Due to new tech and policies, loan defects have plummeted from their high point

Loan defects and fraud less frequent in February

Mortgage loan defects grew less frequent in February as lenders continued to implement new loan technologies and underwriting practices.

First American's Defect Index fell by 4.6% month over month and 34.7% year over year. From its high point of risk in October 2013, the index was down 39.2%.

For refinance transactions, the index dropped by 5.5% in February, and was 39.5% lower than in February last year. The defect index for purchase transactions also dipped, down 2.6% month over month and down 23.2% year over year.
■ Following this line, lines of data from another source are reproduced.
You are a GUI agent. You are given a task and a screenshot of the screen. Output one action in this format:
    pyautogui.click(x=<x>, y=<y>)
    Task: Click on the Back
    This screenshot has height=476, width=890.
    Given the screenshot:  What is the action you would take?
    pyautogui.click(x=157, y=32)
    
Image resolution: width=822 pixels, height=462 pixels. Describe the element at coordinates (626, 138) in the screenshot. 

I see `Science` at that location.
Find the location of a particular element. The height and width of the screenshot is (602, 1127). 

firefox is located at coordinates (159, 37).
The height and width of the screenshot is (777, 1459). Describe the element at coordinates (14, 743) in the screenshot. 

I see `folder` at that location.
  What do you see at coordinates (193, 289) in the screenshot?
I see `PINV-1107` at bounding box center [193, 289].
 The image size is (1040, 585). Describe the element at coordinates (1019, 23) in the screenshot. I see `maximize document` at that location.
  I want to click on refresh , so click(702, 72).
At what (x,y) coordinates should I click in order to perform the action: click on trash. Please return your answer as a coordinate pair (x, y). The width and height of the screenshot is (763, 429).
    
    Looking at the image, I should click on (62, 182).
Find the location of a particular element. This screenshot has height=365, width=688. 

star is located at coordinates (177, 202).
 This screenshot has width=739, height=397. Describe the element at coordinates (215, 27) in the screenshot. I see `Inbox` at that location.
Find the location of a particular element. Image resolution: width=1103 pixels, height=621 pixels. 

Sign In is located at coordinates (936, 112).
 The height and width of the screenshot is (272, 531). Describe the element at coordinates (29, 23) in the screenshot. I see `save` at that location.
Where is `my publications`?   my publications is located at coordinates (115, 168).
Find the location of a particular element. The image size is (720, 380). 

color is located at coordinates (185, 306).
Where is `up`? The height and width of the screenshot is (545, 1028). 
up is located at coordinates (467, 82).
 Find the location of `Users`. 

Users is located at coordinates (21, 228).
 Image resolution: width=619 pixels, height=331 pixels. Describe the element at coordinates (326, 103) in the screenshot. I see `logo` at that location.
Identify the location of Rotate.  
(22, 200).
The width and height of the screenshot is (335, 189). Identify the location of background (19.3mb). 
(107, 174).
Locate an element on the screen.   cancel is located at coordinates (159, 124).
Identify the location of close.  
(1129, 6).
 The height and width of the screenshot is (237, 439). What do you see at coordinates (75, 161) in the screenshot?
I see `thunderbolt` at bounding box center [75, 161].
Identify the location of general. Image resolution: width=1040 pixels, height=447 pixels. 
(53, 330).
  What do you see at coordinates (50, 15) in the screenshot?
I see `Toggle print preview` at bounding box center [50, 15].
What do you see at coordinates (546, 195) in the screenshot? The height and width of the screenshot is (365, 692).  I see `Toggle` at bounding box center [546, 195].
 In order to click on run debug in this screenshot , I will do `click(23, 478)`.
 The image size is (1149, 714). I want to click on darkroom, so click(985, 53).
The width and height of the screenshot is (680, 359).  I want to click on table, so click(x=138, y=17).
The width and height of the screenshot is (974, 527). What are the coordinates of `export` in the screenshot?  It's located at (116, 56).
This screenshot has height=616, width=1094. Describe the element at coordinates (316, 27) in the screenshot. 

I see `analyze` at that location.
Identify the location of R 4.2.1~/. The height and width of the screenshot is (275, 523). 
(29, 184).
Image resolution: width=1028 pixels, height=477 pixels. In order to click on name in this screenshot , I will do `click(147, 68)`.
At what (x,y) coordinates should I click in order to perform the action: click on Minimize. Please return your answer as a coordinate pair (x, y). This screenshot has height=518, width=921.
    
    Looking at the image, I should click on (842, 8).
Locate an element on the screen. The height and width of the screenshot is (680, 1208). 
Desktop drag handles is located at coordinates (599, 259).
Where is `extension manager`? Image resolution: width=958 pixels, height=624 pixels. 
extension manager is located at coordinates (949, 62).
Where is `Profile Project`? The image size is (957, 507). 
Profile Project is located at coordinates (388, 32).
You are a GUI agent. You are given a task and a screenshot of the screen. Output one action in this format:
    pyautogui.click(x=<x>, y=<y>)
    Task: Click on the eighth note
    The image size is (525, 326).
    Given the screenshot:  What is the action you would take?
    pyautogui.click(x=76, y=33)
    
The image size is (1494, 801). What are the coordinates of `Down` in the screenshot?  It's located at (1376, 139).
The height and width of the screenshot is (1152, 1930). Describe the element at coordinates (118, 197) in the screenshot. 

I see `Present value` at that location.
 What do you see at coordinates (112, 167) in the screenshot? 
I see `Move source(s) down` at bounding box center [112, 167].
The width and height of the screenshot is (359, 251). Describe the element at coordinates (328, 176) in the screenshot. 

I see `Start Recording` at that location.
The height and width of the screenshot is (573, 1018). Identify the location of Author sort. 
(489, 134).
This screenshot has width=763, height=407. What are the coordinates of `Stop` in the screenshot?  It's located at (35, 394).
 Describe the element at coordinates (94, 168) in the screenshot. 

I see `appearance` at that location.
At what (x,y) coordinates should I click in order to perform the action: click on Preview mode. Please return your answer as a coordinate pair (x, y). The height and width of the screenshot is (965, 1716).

No states reported an annual increase in defect frequency. The five states with the greatest year-over-year drop in defect frequency included West Virginia (-51%), North Carolina (-42.9%), Indiana (42.3%), Montana (42.2%), and Virginia (42.2%).

Policies and technology innovation have been instrumental to the decline in defects, fraudulence, and misinformation in the information submitted in mortgage loan applications.

First American Chief Economist Mark Fleming said that the Consumer Finance Protection Bureau's implementation of its ability-to-repay rules in 2013 marked the start of a new income-underwriting era.

"The ability-to-repay rules discouraged the use of high-risk loan products that were common during the housing boom," he said. "Instead, mortgage lenders are required to make a reasonable and good-faith determination of the consumer’s ability to repay. To meet the new ‘ability-to-repay’ standard, mortgage lenders standardized the mortgage loan manufacturing and underwriting practices associated with the determination of a consumer’s ability to repay."

The policy led to a continuous decline in income-specific defect and fraud risk since then, according to Fleming. Additionally, technology also played a crucial role in reducing fraud.

“The mortgage finance industry’s significant investment in financial technology is the other major driver of the long-run decline in fraud risk. For example, advancements in mortgage technology allow lenders to compare a borrower’s information against employment databases and other data sources, and algorithms can inspect whether recent bank account deposits are consistent with a borrower’s paystubs,” said Fleming. “There’s a lot of uncertainty in the economy and mortgage markets these days. While fraud risk will never be zero, it is certainly in a better place today than it was nearly a decade ago. Today’s housing market of today benefits from new technology and policy guardrails against fraud and defect risk, innovations that will serve the industry well in the uncertain days ahead.”